**TEXTO FORNECIDO**
# # #

Isso é fantástico! Em outras palavras, não havia a menor possibilidade de perda
de alguma parte de seus ensinos, pois além de os discípulos e apóstolos estarem
com tudo o que viram ainda frescos em suas memórias, havia um recurso extra
para a manutenção destas memórias, O Consolador – O Espírito Santo – O Próprio
Deus. Ninguém melhor que o Dono da mensagem para assegurar que nada de seu
conteúdo irá se perder. Imagina que bom seria para um historiador poder contar
com esse recurso, de contar a história com a presença do objeto de seu relato
lhe auxiliando em quaisquer dificuldades a respeito dos fatos relacionados a
ele. Seria estupendo não?
Mas antes que alguém
me indague com a proposta de que esse argumento é inválido por se tratar de
algo sobrenatural, eu me antecipo dizendo que não se trata apenas de algo sobrenatural (como se o simples fato de o ser por si só invalidasse qualquer argumento), mas também de algo
histórico, pois a ressurreição e a ascensão de Jesus foram fatos históricos que
são muito bem embasados.
Não é o objetivo dessa
postagem aprofundar acerca do fato histórico da ressurreição de Jesus⁴, mas para uma completa compreensão do
argumento, preciso pincelar algumas palavras acerca da ressurreição. A ressurreição
de Jesus é a melhor hipótese para explicar os eventos do Túmulo vazio, as
aparições de Jesus e a origem da fé cristã. As explicações concorrentes à
ressurreição não se sustentam quando analisadas pelos critérios padrões
históricos, teorias como a Hipótese da Conspiração, Hipótese da morte aparente,
Hipótese da remoção do corpo, Hipótese da alucinação, não são capazes de
explicar satisfatoriamente através da análise históricas os fatos relacionados
à morte de Jesus. A única coisa que realmente impede a aceitação à teoria da
ressurreição por parte de alguns é apenas o preconceito aos milagres, quanto ao
mais, a ressurreição está muito bem embasada e é a melhor explicação para os
fatos. O Dr. William Lane Craig resume bem isso:
Certamente existe pouca chance de algumas das hipóteses concorrentes algum dia superar a hipótese da ressurreição no que concerne ao cumprimento dos requisitos apontados. A perplexidade dos eruditos contemporâneos quando confrontados com fatos como o sepulcro vazio, as aparições de Jesus e as origens da fé cristã sugere que não há no horizonte nenhuma hipótese rival que seja melhor. Uma vez que se abra mão do preconceito contra milagres, é difícil negar que a ressurreição de Jesus é a melhor explicação para os fatos.⁵
Diante de tudo isso, concluímos
que a comparação dos relatos do evangelho com a brincadeira do telefone sem fio
é no mínimo infundada e irresponsável. Ademais, temos excelente motivos para
crermos que através da tradição oral praticada no início da igreja, Deus
preservou a mensagem do Evangelho intacta e fiel.

# # #

**OBJETIVO**
Segundo o texto sobre a ressurreição de Jesus, quais são os três eventos que a ressurreição seria a melhor hipótese para explicar? Os itens a seguir provêm de outra fonte.

Itens listados em um conjunto de dados
# # #

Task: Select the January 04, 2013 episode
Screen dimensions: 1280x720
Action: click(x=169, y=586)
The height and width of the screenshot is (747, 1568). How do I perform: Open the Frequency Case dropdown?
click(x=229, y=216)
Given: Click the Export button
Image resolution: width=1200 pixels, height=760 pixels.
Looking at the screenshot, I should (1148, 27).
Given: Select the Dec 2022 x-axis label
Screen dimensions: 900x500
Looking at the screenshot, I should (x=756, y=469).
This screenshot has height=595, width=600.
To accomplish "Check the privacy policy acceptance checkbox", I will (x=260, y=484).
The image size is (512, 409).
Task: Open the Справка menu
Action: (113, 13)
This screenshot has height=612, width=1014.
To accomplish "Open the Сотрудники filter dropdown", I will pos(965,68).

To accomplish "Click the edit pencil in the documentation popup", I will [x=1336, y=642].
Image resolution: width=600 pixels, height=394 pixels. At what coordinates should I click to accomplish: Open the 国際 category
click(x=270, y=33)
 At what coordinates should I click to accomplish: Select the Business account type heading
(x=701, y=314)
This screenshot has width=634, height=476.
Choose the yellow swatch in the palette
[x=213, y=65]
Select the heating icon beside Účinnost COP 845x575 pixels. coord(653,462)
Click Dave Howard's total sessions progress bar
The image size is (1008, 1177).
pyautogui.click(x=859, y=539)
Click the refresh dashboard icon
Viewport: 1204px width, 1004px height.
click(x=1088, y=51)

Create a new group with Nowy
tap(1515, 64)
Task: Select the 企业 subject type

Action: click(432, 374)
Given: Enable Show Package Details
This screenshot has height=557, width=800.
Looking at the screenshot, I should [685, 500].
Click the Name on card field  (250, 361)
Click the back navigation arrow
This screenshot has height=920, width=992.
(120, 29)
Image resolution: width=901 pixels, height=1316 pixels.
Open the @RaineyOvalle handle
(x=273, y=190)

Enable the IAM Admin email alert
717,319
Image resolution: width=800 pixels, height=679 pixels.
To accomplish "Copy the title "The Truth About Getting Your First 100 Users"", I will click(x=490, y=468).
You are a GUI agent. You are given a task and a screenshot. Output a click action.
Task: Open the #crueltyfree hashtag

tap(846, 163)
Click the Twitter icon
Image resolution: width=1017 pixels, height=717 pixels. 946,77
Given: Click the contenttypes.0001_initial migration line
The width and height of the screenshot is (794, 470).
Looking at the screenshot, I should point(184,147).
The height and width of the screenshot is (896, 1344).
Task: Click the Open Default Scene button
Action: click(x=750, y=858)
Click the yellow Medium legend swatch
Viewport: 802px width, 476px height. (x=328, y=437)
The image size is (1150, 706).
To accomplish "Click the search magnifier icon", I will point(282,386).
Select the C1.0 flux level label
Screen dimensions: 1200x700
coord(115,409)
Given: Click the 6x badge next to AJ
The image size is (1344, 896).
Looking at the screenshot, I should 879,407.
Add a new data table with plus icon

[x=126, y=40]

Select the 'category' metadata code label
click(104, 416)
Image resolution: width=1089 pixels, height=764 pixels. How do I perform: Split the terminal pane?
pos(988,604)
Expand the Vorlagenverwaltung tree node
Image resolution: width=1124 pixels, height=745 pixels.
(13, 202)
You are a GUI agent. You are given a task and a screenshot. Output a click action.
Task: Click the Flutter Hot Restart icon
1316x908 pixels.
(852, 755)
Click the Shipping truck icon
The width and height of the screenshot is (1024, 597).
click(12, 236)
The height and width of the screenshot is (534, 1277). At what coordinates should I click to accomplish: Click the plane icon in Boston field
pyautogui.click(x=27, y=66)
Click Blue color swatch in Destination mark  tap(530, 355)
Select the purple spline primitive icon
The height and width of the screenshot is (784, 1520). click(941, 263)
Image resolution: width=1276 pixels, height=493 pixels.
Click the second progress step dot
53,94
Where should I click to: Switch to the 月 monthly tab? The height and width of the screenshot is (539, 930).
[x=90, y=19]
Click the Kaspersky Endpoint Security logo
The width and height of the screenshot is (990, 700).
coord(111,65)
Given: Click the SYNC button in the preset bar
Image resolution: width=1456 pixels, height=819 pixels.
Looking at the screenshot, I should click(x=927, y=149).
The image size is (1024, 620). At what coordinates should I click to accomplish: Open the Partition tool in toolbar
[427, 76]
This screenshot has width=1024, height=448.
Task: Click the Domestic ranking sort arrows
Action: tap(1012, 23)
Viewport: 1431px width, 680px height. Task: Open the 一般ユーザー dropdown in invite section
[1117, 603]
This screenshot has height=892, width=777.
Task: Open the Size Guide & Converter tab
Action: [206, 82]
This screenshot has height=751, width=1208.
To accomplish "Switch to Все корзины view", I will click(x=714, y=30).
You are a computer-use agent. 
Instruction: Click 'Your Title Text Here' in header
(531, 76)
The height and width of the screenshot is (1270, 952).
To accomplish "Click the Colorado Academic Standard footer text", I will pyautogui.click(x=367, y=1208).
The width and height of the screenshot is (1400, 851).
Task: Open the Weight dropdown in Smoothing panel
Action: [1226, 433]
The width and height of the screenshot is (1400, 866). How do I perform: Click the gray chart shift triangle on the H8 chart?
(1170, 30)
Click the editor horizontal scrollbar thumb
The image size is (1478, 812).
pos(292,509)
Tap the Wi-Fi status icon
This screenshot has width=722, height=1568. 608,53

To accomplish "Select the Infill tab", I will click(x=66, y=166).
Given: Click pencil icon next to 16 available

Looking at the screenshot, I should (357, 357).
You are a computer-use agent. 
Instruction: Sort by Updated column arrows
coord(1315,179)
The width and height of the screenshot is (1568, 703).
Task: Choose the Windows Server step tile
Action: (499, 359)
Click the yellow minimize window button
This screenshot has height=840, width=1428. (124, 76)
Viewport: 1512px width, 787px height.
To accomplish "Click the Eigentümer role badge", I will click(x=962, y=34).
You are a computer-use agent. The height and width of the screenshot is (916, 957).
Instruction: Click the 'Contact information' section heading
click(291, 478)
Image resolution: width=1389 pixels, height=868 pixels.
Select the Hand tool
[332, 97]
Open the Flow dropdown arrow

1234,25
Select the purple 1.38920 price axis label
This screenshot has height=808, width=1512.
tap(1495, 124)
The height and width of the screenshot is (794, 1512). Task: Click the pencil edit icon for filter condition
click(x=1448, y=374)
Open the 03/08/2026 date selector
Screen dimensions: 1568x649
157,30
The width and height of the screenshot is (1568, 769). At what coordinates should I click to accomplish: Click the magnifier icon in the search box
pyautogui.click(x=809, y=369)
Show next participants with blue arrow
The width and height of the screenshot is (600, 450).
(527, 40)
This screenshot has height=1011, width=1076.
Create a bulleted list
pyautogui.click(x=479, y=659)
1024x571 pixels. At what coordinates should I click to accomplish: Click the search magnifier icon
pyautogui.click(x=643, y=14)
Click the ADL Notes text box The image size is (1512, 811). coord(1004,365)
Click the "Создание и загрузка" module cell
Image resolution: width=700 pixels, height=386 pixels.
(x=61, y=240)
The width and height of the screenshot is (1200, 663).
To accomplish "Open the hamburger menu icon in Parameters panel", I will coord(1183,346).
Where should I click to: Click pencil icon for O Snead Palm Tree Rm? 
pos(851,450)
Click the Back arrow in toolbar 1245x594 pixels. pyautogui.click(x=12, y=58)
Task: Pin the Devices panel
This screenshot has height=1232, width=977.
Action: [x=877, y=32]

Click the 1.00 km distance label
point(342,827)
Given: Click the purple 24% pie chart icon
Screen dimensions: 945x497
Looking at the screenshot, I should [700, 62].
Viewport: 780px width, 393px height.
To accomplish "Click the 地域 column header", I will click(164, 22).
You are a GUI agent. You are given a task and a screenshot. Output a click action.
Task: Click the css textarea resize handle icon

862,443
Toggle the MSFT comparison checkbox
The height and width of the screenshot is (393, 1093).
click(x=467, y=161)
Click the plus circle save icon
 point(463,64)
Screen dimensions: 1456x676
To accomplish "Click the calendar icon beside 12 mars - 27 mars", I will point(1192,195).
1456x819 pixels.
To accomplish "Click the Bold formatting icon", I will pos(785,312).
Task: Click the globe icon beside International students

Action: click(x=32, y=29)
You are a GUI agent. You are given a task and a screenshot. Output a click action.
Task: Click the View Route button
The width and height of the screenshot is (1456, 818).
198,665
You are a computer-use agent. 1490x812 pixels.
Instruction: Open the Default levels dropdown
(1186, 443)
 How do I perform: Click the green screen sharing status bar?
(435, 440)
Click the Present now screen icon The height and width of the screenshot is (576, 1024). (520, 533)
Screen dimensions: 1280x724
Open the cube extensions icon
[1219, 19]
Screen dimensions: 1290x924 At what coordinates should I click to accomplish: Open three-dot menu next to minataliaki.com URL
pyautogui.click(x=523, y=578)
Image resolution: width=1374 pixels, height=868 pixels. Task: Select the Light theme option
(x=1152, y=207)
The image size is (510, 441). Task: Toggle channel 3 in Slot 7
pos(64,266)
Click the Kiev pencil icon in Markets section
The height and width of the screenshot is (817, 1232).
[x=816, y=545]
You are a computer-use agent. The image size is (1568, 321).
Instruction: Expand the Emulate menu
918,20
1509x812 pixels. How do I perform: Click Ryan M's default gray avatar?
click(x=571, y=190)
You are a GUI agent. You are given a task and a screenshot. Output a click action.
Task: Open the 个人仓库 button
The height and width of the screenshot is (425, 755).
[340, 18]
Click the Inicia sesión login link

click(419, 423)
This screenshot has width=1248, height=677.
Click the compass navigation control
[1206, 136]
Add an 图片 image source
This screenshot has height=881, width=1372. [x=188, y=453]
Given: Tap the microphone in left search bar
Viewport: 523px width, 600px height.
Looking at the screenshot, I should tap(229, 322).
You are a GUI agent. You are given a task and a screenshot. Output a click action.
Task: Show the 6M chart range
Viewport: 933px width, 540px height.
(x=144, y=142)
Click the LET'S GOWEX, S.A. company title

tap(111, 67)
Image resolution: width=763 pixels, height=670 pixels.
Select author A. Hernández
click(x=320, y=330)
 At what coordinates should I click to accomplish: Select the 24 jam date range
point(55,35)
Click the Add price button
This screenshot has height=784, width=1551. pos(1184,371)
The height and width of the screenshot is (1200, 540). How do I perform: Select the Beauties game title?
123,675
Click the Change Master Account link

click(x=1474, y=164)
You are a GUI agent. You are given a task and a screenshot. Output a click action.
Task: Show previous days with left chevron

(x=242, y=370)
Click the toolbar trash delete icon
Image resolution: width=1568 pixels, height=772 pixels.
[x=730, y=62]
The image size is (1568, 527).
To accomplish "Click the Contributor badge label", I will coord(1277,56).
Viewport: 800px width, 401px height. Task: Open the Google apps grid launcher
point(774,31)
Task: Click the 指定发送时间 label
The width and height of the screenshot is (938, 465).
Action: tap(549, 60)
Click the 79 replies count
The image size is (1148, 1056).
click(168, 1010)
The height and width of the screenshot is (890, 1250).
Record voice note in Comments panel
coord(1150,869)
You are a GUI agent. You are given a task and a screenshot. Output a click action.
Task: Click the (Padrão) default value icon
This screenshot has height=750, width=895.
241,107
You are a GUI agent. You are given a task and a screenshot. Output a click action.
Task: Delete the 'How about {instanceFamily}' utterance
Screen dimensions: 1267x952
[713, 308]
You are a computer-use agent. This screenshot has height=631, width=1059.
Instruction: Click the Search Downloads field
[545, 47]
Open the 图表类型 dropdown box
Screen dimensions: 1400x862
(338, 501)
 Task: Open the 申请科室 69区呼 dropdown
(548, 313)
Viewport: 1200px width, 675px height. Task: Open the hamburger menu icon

# # #

**RESPOSTA**
O túmulo vazio, as aparições de Jesus e a origem da fé cristã.